Beverly Williams v. HHS - Influenza, shoulder injury related to vaccine administration (SIRVA) (2025)
Case summary [AI summaries can sometimes make mistakes]
Beverly Williams filed a petition alleging she suffered a shoulder injury related to vaccine administration (SIRVA) from an influenza vaccine received around March 18, 2018, and a pneumococcal conjugate vaccine (PCV13) received around April 20, 2018. The court dismissed her petition, finding she failed to establish entitlement to compensation.
Petitioner did not provide contemporaneous medical records to confirm the March 2018 flu vaccination, and her physician's letters offered conflicting dates for this vaccination. Furthermore, the court found that Petitioner did not establish the onset of right shoulder pain within 48 hours of either vaccination.

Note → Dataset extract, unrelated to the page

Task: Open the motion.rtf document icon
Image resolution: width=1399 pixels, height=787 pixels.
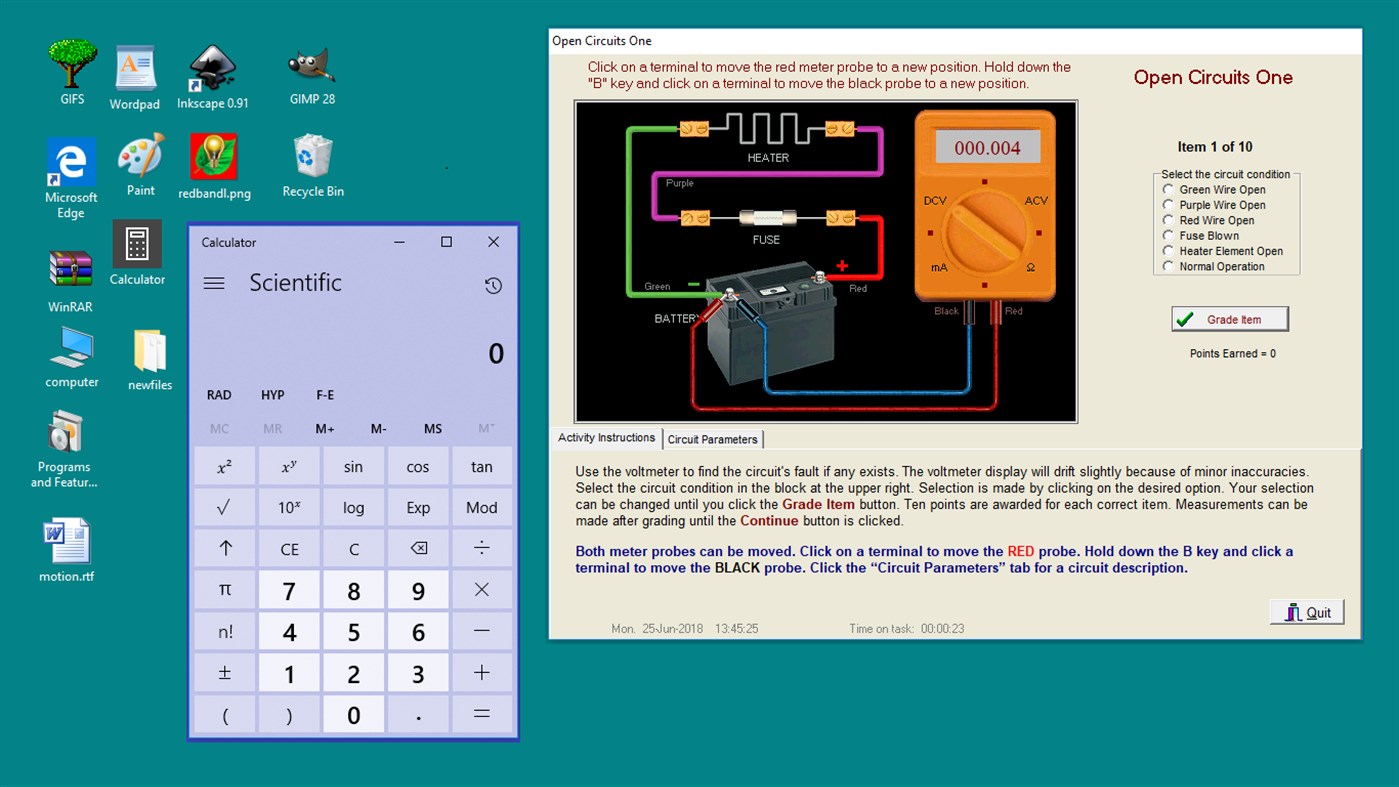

She did not seek treatment for shoulder pain until over seven months after the PCV13 vaccine, and her own statements suggested the pain began much later. Even when she did seek treatment, she did not initially relate the pain to vaccination.
The court also noted that Petitioner failed to respond to a show cause order regarding why the case should not be dismissed. Because Petitioner did not establish a proximate temporal relationship between the vaccination and the injury, she could not prevail on an off-Table claim.
Therefore, the case was dismissed for insufficient evidence.